In Ethiopia peoples are most of the time living together; shares the same dish and chalice in different occasions. Participants with poor social support were more likely present late, consistent with studies done in Durban, South Africa [14] and Houston, Texas [27]. Here we believe that social stigma and lack of social support can contribute towards people feeling inhibited in seeking HIV/AIDS care. The qualitative data also support this finding. Behavioral change and communication concerned with social stigma and poor social support needs to be done using key informants, religious person and mother supporting groups.

Poor partner’s communication on reproductive health matters has an impact for health status of the family. Partners who did not disclose their status to their partner were more likely to present late.
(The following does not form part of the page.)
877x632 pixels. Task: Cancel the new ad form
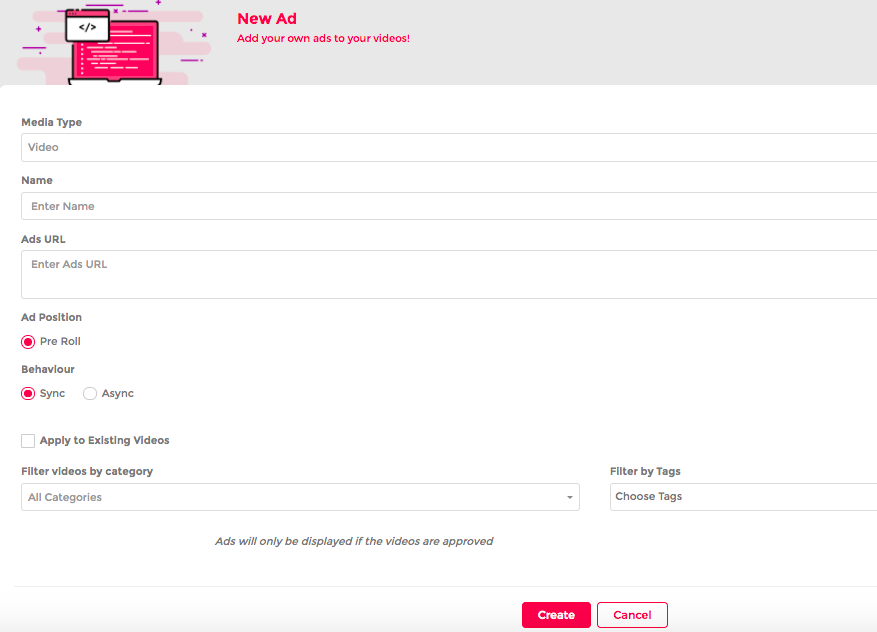(632, 615)
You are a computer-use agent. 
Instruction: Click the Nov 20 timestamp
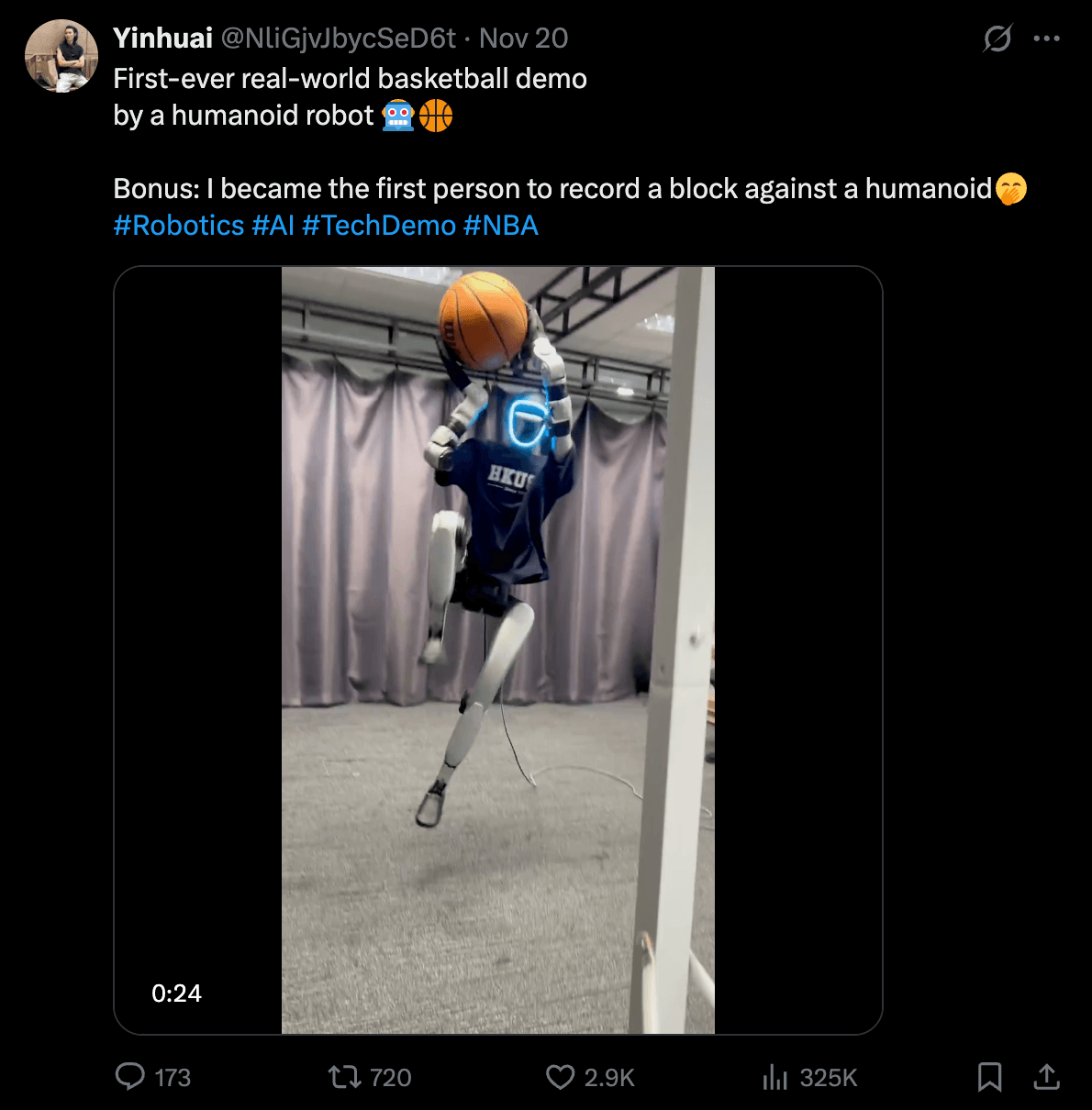click(x=524, y=39)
Similarly, studies done in Uganda [6], Kenya [28] and Ethiopia [17], revealed that disclosure to partners can initiate timely HIV/AIDS care. HIV/AIDS related stigma and discrimination has declined dramatically in Ethiopia and support following disclosure has improved.

The current study reported that participants who had been visiting health facilities in recent years were more likely to present early as compared to those visited health facilities before 2008. This finding is consistent with studies done in Nigeria [29], Belgium and France [22], New York City [30] and India [23]. This could be due to the increased access to care, overall awareness of HIV, media accessibility and a reduction in stigma over time [3133].
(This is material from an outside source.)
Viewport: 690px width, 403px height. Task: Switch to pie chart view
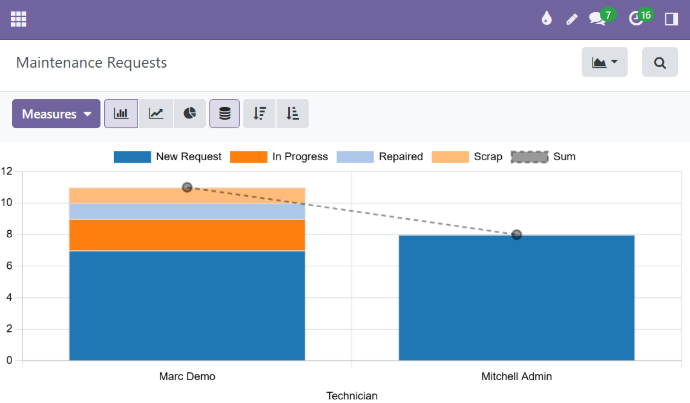coord(190,114)

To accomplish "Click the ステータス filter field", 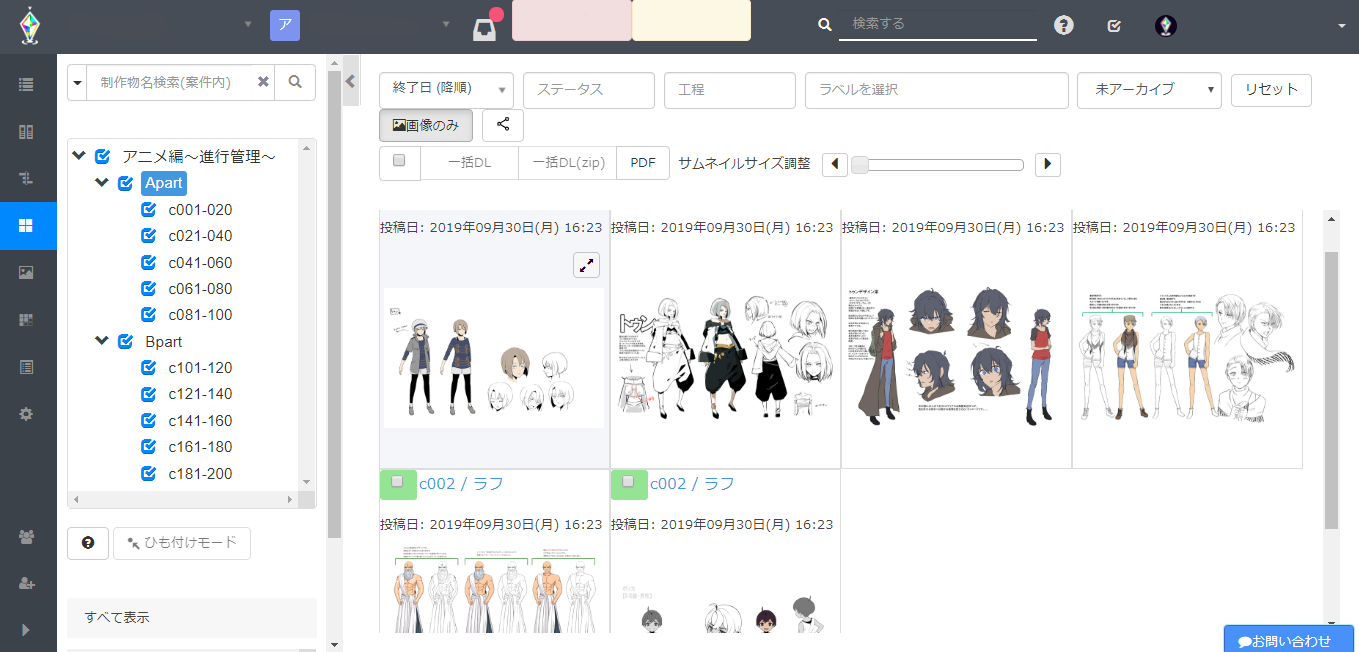I will click(x=588, y=90).
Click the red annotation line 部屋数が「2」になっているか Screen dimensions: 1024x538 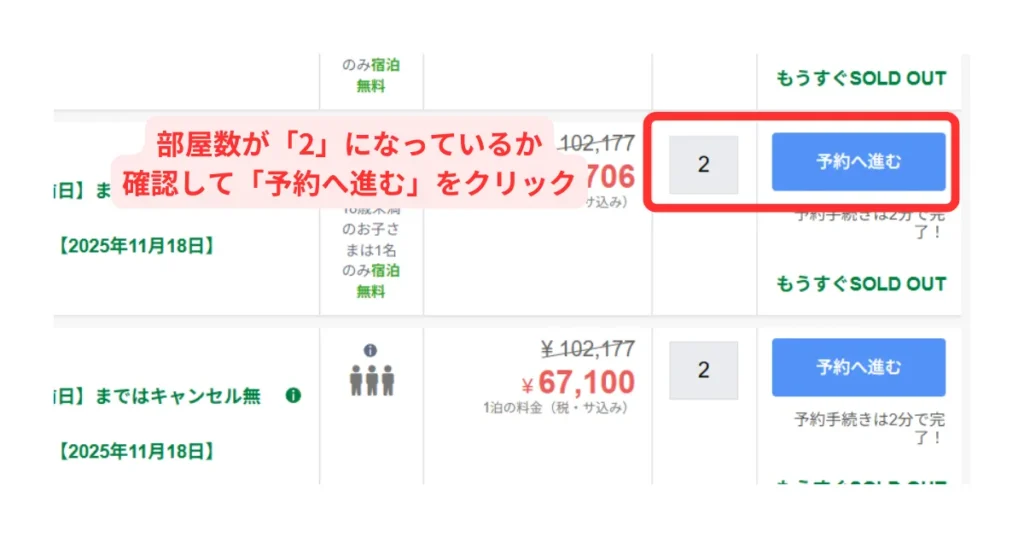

Fear of stigma and losing one’s job were determinant factors for late presentation consistent with previous studies in Sub-Saharan Africa [34] and Zimbabwe [35]. This is also supported by the qualitative FGD report that showed fear of stigma and losing job/customers were barriers. This is could be common problem of female participant’s sex worker.

Our study also showed that participants who perceived HIV as a sever disease were more likely to seek care early. This is demonstrated in the qualitative data in which protecting family members was a driver to initiate HIV care early.
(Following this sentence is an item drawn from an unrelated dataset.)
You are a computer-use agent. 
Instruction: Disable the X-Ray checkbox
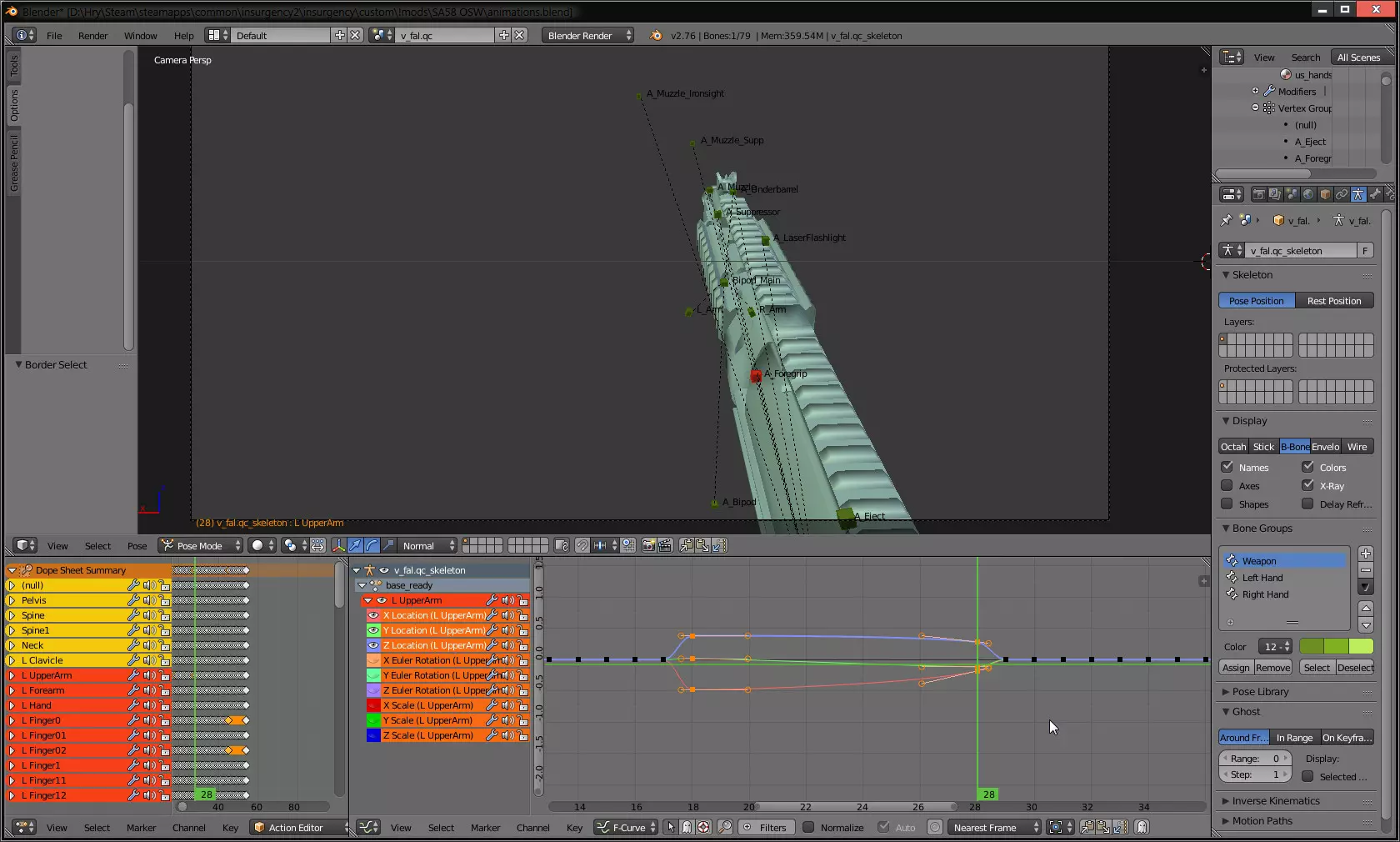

In this study the use of traditional medicine and a holy water as a treatment and sex of respondents were not statistically significant with late presentation to HIV/AIDS care. However, data from the FGD indicates that male’s patients who had visited traditional medicine and/or holy water sites were more likely to present late for HIV/AIDS care. This discrepancy could be due to that HIV positive individuals might fear to disclose the utilization of these services. It could be also due to the rareness of such traditional treatments.

The potential limitations of this study were that the study may have been prone to recall biases and that there may have been misclassification of presentation or diseases do to social pressure.

Conclusion

Age older than 25, having multiple sexual partners, poor socioeconomic status, non-disclosure to partner, presentation before 2011 for care, low house hold social support, desire to protect family, severity of illness, fear of stigma and fear of losing job were all found to be independent risk factors for late presentation to HIV/AIDS care.